MotionCharacter: Identity-Preserving and Motion Controllable Human Video Generation
Haopeng Fang, Di Qiu, Binjie Mao, He Tang
TL;DR
MotionCharacter tackles identity preservation and fine-grained motion control in text-to-video generation. It introduces an ID-Preserving Adapter and a Motion Control Module, augmented by Region-Aware and ID-Consistency losses, and leverages the Human-Motion dataset with optical-flow-derived motion intensity to guide training. The approach enables identity-consistent videos that accurately follow nuanced actions and allows intuitive motion scaling without per-identity retraining. Experimental results and user studies show improved identity fidelity, motion adherence, and visual quality over baseline methods.
Abstract
Recent advancements in personalized Text-to-Video (T2V) generation highlight the importance of integrating character-specific identities and actions. However, previous T2V models struggle with identity consistency and controllable motion dynamics, mainly due to limited fine-grained facial and action-based textual prompts, and datasets that overlook key human attributes and actions.

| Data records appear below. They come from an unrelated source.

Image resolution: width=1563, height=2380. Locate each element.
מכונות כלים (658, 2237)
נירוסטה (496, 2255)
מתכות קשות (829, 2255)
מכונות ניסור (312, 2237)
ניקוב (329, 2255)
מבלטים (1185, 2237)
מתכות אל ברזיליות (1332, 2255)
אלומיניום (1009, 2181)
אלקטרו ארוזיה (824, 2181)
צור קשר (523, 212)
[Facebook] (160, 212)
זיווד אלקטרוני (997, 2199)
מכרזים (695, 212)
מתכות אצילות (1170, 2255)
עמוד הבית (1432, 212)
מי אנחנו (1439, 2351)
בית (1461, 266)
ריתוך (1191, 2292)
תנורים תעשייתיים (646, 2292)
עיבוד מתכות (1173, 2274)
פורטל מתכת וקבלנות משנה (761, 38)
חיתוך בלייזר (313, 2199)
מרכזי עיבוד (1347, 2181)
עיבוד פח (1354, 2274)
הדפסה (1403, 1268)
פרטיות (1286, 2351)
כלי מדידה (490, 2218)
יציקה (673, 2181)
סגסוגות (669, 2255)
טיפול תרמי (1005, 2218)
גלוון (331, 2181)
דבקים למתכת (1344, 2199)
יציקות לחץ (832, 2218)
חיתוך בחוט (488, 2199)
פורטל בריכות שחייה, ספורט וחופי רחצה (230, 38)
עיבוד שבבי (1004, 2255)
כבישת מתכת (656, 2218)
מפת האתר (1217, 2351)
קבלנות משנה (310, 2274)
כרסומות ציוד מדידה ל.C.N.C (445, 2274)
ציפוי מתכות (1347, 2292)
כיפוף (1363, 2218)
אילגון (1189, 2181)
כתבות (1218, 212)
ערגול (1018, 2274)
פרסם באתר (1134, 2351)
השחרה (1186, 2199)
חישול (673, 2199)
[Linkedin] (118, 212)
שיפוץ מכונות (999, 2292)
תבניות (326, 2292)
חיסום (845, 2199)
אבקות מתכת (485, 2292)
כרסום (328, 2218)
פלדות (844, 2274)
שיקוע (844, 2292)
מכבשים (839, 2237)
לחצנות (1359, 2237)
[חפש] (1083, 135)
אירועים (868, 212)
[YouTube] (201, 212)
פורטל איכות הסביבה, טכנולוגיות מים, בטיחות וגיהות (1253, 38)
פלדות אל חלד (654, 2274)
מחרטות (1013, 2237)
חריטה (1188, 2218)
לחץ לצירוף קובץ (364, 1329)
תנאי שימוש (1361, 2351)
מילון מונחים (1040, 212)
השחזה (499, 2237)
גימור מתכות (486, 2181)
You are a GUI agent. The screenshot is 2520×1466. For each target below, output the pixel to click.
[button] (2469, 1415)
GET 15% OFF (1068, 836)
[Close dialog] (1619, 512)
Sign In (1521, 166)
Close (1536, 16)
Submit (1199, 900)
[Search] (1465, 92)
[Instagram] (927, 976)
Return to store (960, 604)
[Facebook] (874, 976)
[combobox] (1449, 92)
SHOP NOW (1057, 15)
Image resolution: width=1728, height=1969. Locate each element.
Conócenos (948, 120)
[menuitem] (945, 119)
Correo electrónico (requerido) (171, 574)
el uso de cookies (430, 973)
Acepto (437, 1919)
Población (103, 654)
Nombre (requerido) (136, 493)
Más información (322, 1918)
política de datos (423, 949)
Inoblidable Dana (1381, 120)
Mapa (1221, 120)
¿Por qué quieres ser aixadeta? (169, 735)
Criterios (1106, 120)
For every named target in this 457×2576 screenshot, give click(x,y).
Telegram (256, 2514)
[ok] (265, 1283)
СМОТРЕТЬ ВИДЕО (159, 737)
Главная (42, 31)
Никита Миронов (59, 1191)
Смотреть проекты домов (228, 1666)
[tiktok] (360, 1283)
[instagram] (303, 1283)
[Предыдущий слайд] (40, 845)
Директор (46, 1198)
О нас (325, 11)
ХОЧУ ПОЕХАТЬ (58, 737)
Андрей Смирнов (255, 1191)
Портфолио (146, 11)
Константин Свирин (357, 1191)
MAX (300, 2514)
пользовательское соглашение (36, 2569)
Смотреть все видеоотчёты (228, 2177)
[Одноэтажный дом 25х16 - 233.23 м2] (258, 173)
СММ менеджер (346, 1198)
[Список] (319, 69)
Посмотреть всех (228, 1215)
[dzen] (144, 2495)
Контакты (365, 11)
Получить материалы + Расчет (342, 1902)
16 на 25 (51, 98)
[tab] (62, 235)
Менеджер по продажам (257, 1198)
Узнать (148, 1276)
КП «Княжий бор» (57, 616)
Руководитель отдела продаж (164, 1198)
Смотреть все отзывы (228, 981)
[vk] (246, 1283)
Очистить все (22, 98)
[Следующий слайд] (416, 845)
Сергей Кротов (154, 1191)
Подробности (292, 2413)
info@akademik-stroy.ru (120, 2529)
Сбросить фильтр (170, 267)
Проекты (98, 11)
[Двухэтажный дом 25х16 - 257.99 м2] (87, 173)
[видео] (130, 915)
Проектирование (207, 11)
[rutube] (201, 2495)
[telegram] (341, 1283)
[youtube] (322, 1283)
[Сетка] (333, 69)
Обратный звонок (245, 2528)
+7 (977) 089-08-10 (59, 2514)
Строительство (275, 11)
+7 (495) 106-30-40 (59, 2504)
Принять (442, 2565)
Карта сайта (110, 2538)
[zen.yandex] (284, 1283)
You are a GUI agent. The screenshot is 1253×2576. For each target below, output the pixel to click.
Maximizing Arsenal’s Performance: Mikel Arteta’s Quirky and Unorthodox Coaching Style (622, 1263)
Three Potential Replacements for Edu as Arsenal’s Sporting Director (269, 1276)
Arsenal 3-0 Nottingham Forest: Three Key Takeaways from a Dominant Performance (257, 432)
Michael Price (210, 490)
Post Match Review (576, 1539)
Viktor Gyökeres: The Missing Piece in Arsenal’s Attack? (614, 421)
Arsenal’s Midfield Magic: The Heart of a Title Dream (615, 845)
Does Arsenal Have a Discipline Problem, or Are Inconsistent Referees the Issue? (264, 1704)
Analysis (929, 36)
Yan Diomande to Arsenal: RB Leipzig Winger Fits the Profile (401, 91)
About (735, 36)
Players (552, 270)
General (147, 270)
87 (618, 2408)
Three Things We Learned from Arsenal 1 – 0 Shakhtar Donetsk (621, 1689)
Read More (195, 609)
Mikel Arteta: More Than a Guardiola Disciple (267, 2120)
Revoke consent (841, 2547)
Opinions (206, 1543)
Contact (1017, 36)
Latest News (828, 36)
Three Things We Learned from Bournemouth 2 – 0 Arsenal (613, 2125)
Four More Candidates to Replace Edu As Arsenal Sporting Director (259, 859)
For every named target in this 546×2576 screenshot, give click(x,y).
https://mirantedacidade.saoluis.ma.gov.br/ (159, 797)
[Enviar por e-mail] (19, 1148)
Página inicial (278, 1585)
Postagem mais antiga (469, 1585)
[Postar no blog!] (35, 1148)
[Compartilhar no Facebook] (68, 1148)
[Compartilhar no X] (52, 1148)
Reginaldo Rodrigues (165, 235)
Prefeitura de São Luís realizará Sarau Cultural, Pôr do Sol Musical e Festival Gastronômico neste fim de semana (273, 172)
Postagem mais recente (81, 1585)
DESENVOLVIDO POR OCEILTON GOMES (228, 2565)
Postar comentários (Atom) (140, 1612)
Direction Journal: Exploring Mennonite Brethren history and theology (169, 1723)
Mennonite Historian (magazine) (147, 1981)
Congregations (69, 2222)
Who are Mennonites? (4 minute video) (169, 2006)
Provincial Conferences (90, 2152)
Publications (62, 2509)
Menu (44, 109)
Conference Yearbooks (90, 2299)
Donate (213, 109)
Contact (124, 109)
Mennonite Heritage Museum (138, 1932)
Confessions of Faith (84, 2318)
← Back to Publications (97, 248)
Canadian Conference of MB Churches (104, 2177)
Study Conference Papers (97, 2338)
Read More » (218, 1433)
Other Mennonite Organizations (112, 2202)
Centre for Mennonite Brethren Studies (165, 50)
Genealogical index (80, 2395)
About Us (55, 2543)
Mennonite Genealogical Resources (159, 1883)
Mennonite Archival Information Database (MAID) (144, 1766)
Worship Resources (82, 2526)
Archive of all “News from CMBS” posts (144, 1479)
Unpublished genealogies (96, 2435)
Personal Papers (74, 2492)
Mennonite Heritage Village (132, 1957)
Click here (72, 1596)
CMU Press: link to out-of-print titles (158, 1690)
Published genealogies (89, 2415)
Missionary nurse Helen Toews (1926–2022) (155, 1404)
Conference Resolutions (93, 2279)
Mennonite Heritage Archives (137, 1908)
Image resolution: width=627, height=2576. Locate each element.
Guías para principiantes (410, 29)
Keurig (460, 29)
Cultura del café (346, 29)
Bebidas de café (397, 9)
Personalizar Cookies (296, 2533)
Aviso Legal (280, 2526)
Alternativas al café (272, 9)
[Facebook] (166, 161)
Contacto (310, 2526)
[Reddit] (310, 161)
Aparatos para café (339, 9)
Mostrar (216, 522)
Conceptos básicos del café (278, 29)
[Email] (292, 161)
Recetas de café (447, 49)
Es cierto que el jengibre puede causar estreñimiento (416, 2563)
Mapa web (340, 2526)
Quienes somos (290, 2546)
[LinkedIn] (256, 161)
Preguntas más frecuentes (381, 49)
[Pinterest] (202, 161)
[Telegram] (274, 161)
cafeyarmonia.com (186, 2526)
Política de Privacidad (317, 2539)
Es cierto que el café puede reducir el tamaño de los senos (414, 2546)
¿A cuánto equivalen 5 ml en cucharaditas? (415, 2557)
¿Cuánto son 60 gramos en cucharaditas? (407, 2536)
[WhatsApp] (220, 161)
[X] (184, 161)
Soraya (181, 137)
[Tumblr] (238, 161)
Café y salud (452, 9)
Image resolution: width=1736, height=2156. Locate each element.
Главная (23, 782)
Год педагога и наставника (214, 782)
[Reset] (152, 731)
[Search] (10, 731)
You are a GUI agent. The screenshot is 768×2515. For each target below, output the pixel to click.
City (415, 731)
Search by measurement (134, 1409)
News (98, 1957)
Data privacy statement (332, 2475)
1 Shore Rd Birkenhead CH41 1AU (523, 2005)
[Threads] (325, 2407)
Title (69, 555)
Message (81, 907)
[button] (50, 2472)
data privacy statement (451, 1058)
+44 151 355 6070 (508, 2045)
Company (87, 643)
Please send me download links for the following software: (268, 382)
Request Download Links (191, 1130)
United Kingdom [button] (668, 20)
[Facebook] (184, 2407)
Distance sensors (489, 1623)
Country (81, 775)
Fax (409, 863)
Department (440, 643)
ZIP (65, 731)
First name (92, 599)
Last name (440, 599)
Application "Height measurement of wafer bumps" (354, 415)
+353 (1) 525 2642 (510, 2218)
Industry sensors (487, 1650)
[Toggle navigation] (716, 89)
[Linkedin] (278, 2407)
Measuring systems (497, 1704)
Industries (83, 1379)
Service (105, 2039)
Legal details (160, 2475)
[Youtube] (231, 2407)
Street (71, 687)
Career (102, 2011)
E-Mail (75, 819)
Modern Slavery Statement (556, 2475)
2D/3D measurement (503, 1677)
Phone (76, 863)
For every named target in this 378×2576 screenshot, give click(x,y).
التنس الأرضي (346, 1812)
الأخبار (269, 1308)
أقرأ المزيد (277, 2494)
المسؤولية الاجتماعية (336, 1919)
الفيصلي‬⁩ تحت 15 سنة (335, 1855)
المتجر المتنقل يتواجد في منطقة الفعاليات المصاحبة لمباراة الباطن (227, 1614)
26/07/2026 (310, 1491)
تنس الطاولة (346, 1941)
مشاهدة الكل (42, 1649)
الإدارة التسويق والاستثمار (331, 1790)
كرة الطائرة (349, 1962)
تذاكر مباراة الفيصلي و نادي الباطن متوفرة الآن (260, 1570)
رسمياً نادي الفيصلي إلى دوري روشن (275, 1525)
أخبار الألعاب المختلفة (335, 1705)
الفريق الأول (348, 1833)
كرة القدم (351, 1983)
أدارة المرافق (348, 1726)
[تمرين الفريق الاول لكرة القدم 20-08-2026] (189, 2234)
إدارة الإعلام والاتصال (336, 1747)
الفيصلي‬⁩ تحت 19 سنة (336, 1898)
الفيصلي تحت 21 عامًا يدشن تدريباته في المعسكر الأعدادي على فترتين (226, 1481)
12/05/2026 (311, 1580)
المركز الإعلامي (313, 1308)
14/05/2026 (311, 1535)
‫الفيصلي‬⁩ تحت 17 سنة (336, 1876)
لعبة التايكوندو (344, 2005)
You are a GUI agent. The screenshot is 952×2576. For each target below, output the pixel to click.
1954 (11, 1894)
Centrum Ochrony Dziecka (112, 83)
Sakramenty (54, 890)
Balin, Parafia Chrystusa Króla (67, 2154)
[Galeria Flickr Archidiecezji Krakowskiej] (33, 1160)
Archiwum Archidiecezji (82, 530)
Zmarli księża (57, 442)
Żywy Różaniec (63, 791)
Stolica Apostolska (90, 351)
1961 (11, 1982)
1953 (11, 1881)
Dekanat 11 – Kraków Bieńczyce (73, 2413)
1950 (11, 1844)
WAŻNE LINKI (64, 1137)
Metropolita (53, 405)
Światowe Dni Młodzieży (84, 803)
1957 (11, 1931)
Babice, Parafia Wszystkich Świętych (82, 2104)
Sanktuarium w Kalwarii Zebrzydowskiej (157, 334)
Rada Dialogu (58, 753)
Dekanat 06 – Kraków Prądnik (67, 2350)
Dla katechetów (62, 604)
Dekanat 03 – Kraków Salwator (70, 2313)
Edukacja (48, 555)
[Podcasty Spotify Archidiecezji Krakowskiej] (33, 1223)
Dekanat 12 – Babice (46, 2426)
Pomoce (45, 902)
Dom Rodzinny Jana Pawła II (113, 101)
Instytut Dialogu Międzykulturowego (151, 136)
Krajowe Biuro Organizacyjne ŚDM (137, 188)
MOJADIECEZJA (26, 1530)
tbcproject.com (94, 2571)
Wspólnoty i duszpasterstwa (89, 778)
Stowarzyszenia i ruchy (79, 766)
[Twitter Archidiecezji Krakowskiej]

To address these challenges, we propose MotionCharacter, an efficient and high-fidelity human video generation framework designed for identity preservation and fine-grained motion control. We introduce an ID-preserving module to maintain identity fidelity while allowing flexible attribute modifications, and further integrate ID-consistency and region-aware loss mechanisms, significantly enhancing identity consistency and detail fidelity. Additionally, our approach incorporates a motion control module that prioritizes action-related text while maintaining subject consistency, along with a dataset, Human-Motion, which utilizes large language models to generate detailed motion descriptions. For simplify user control during inference, we parameterize motion intensity through a single coefficient, allowing for easy adjustments. Extensive experiments highlight the effectiveness of MotionCharacter, demonstrating significant improvements in ID-preserving, high-quality video generation.